Empirical Implications
of Theoretical Models

Summer Institute
UCLA, June 24 - July 21, 2007

UCLA will host the sixth annual Summer Institute on EITM: Empirical Implications of Theoretical Models this summer, 24 June through 21 July 2007. Funded by the National Science Foundation (NSF), this program seeks to leverage the complementarity between formal models and empirical methods. EITM is training a new generation of scholars to integrate theoretical models more closely, effectively, and productively with empirical evaluation of those models. The Summer Institutes are highly interactive training programs for advanced graduate students and junior faculty. They are led by teams of scholars from across the discipline who are working at the forefront of such empirical-theoretical integration..

This year's program includes John Aldrich, Arthur Lupia, Jeffrey Lewis, Ken Schultz, Scott de Marchi, and James Fowler in leading roles. Guests include Dan Posner.

Summer institutes generally accept 25 participants - advanced graduate students and junior faculty - through a competitive selection process. Tuition, dormitory lodging, meals, and domestic travel are covered for participants through a grant from the National Science Foundation.

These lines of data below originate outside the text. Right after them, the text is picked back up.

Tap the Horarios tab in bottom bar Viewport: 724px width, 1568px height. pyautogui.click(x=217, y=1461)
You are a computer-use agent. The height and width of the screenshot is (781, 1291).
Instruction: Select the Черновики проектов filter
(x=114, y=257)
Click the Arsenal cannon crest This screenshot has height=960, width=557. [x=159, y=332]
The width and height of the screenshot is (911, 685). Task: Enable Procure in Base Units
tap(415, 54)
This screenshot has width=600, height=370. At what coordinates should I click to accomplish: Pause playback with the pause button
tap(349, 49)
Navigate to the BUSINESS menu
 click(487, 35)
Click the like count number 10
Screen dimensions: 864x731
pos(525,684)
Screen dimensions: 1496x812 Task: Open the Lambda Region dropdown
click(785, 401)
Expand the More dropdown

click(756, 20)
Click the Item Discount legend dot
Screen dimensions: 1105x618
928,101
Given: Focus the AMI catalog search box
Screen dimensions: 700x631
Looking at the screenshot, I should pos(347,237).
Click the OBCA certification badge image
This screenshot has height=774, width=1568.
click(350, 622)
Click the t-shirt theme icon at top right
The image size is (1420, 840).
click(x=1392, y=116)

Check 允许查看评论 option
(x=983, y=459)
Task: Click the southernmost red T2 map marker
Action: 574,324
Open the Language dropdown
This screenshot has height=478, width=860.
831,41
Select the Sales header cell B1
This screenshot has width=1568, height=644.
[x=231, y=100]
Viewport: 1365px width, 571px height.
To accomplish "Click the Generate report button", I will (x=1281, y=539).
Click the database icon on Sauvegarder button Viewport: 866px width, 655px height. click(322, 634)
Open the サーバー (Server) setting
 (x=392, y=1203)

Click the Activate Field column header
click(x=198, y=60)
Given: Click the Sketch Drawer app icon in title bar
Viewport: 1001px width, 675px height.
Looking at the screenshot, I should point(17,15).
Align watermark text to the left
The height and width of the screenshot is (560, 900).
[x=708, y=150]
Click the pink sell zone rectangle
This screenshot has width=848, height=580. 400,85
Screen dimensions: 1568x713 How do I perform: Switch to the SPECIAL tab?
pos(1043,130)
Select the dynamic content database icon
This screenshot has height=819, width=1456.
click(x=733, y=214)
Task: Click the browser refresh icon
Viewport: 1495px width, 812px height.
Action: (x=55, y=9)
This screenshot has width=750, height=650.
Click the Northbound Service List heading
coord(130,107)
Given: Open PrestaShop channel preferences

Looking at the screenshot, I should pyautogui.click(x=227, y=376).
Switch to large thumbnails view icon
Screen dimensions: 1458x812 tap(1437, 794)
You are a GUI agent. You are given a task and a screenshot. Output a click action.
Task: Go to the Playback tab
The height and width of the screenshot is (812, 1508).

Graduate students will benefit most from the program if they are committed to using both theoretical models and empirical data in their dissertations. They should have some training in both formal methodology and quantitative analysis, and advanced training in at least one of these areas. We also welcome applications from junior faculty looking to improve their defended dissertation in a direction that incorporates EITM, or who are embarking on an EITM-style post-dissertation project.

A new feature of this year's program is that the efforts of our regular Lecturing Faculty will be augmented by a team of Mentoring Faculty-in-Residence (MFR). We expect that MFRs will be drawn from the ranks of tenure-track or recently tenured political science faculty who use EITM methods in their research. Each MFR will have a mentoring group, consisting of a small number of EITM participants. MFRs will work closely with his/her mentees, helping them integrate ideas and methods from the Institute into their own projects. MFRs will also work closely with lecturing faculty to develop a set of teaching materials for a semester-length course reflecting EITM principles, and will give presentations of their own current research.

The 2007 EITM VI is hosted by the Department of Political Science at the University of California, Los Angeles and led by Kathleen Bawn.

The Summer Institute is just one aspect of the EITM initiative in political science funded by the National Science Foundation (NSF). The NSF also funds another, complementary, EITM summer program at Washington University in St. Louis. Participation in either program in no way debars students or faculty from future participation in the other program.